(Screenshot grounding data)
• • • •

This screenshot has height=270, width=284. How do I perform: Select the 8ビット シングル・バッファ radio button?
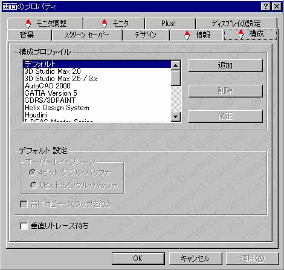coord(33,185)
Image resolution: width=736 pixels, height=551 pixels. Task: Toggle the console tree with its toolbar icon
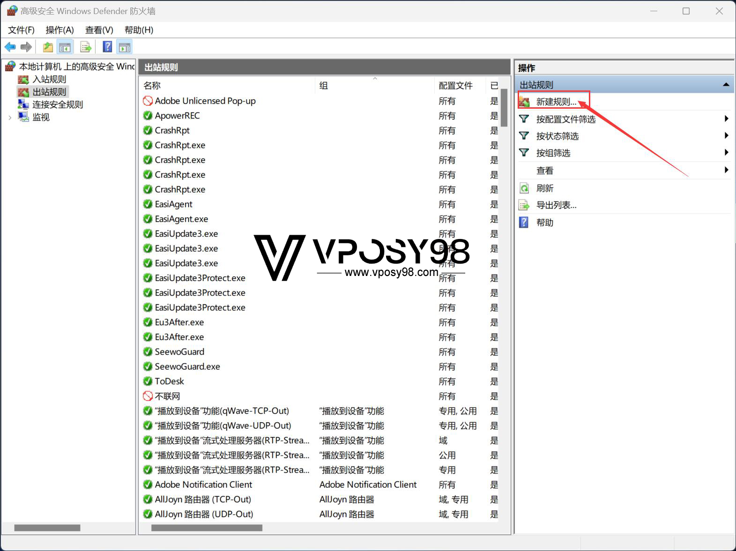pos(65,47)
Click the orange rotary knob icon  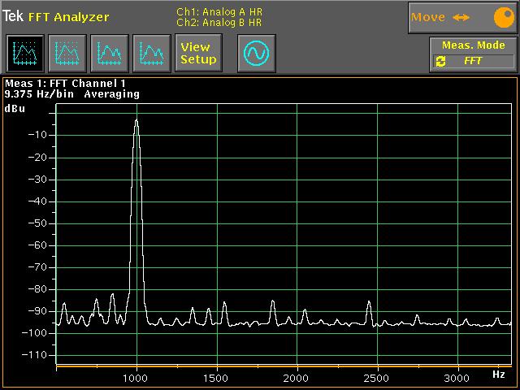point(502,17)
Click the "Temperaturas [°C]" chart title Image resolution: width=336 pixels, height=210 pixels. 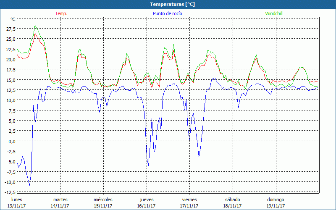[168, 4]
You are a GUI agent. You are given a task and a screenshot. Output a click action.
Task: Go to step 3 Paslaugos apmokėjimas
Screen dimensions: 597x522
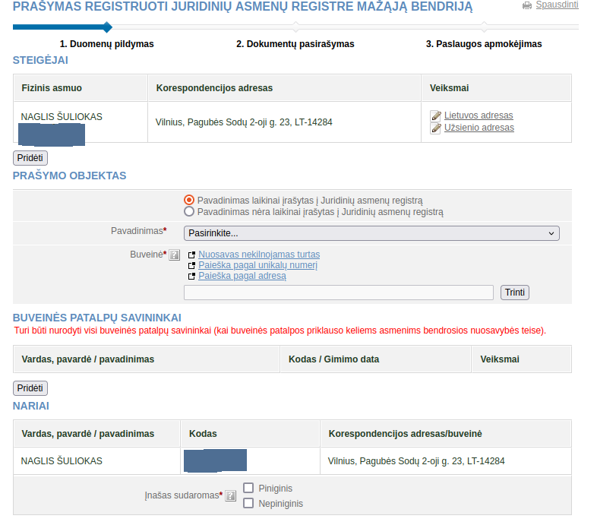pyautogui.click(x=484, y=44)
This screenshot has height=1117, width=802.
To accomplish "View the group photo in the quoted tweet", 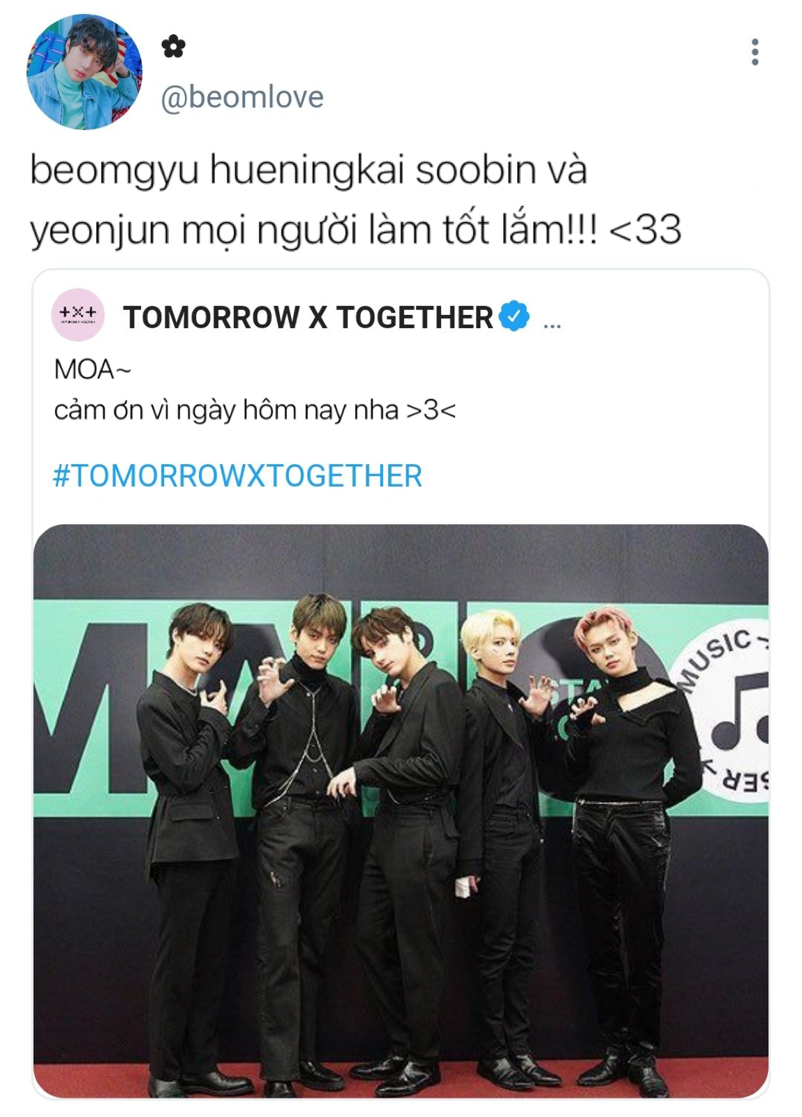I will click(401, 811).
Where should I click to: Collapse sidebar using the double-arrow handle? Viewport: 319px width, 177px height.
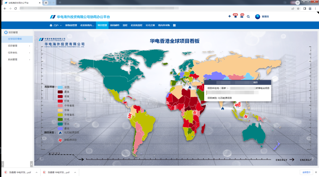tap(31, 164)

• • • •

### Task goal:
No pictures belong in the output. It should reproduce exactly the lines from the one containing "Where should I" through the end of the data, both ends included.

### Response to this task:
Where should I click to: Collapse sidebar using the double-arrow handle? Viewport: 319px width, 177px height.
tap(31, 164)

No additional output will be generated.